Stored data
******
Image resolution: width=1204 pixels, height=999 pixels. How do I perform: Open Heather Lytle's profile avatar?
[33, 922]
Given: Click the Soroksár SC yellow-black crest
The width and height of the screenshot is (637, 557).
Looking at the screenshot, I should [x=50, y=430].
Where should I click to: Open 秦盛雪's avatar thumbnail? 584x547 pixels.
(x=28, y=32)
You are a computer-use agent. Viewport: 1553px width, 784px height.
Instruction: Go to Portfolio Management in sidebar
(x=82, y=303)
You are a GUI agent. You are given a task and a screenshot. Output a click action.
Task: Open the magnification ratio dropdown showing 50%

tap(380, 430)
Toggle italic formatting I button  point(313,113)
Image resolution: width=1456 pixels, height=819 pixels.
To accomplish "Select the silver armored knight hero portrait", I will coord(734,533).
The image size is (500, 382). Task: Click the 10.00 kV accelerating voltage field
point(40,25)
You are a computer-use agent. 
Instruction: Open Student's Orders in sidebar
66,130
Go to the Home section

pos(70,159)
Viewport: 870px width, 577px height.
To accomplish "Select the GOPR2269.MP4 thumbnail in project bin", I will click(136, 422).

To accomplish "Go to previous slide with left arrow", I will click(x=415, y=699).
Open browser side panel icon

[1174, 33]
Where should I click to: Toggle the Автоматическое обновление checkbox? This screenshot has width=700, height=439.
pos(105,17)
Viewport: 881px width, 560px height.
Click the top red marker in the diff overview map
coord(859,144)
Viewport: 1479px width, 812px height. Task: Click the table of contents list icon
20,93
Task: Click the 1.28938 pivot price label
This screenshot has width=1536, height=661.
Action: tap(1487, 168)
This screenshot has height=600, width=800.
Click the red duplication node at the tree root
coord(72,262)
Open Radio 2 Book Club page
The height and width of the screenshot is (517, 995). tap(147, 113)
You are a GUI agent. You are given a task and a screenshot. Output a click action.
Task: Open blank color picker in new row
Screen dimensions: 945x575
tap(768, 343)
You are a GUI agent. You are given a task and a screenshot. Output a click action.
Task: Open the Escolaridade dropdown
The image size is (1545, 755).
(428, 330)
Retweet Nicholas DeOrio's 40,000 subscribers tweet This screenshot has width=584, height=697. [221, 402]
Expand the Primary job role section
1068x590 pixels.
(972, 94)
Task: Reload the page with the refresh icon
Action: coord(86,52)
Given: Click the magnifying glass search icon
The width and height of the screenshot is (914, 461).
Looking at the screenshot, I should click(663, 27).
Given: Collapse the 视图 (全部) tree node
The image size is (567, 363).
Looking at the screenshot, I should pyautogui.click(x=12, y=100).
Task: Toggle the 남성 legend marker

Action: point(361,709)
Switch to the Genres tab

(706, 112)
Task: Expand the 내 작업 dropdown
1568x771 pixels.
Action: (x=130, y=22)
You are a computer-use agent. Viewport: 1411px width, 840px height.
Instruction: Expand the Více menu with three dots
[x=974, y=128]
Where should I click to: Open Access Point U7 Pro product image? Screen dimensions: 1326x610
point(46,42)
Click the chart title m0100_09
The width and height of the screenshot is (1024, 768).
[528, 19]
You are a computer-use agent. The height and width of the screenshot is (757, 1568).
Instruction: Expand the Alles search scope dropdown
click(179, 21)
******
- WHAT YOU ARE ASKED TO DO: Go through the data and gather every line that holds "agent".

- SOLUTION FOR THIS EXERCISE:
You are a computer-use agent. Viewport: 1553px width, 784px height.
You are a GUI agent. You are given a task and a screenshot. Output a click action.
You are a computer-use agent. 
You are a GUI agent. You are given a task and a screenshot. Output a click action.
You are a GUI agent. You are given a task and a screenshot. Output a click action.
You are a computer-use agent. Viewport: 1411px width, 840px height.
You are a computer-use agent. The height and width of the screenshot is (757, 1568).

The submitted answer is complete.